Ache la Concacaf si schiera al fianco della Uefa nella battaglia contro la Fifa sulla questione dei fondi.
Se la Uefa è pronta a boicottare le competizioni organizzate dalla Fifa, Mondiale compreso, la confederazione del Nord America, Centro America e Caraibi respinge le proposte avanzate da Gianni Infantino.
Una presa di posizione che segue quella europea ma che, per certi aspetti, è ancora più emblematica: a poche settimane dal Mondiale ospitato da Stati Uniti, Canada e Messico, la confederazione che rappresenta queste tre nazioni prende le distanze dallo stesso presidente della Fifa.
In una nota diffusa nella serata di ieri , la Concacaf ha reso noto di essersi riunita giovedì con le sue 41 federazioni affiliate, proprio come aveva fatto la Uefa, per discutere la proposta della Fifa. L’esito è stato netto: no al progetto FIFA Forward Enterprise e alla cessione di quote della Coppa del Mondo Fifa a investitori privati.

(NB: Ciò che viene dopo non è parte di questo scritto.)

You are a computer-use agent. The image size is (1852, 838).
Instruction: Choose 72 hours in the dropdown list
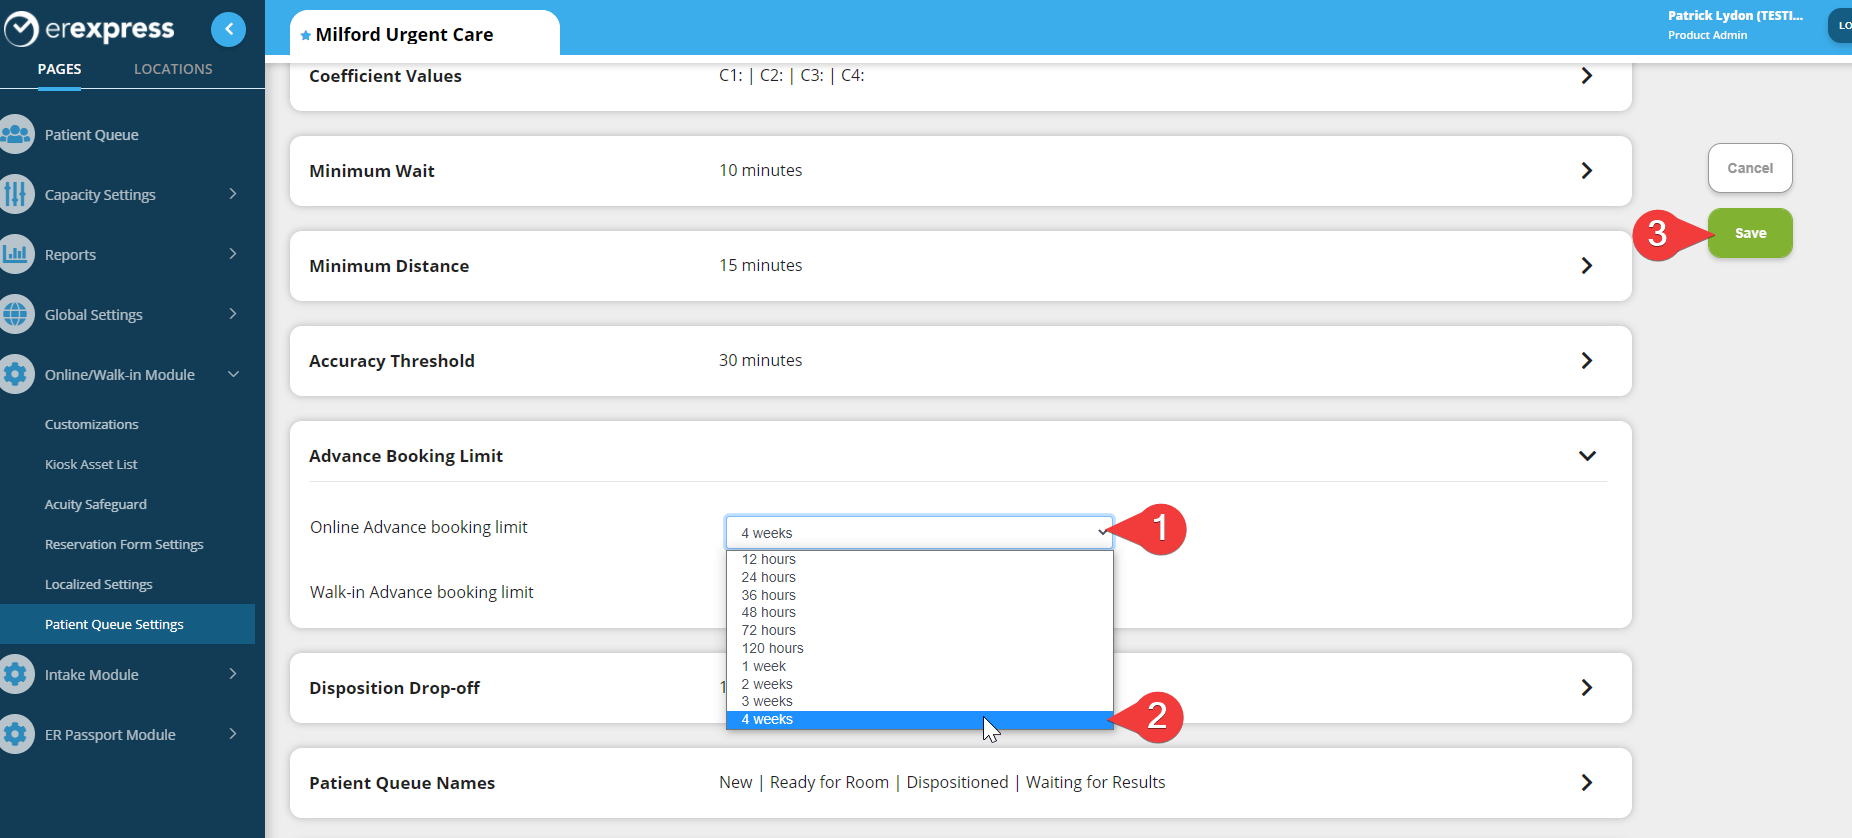pos(768,631)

Le federazioni hanno espresso «profonda preoccupazione per la mancanza di un regolare iter decisionale relativo alla proposta, per la scadenza artificialmente breve imposta e per l’assenza di qualsiasi revisione o approvazione da parte degli organi di governo competenti della Fifa», sottolineando inoltre «la necessità di una maggiore trasparenza e di una governance adeguata».
Per questi motivi, la Concacaf ha respinto la proposta e «incaricato i propri membri del Consiglio della Fifa di chiedere al presidente della Fifa di garantire che ogni questione segua i corretti processi di governance attraverso il personale e il Consiglio della Fifa, in conformità con lo Statuto della Fifa». La nota si conclude ribadendo che «il futuro del calcio — e il suo asset più prezioso, la Coppa del Mondo — deve rimanere nelle mani della nostra famiglia calcistica».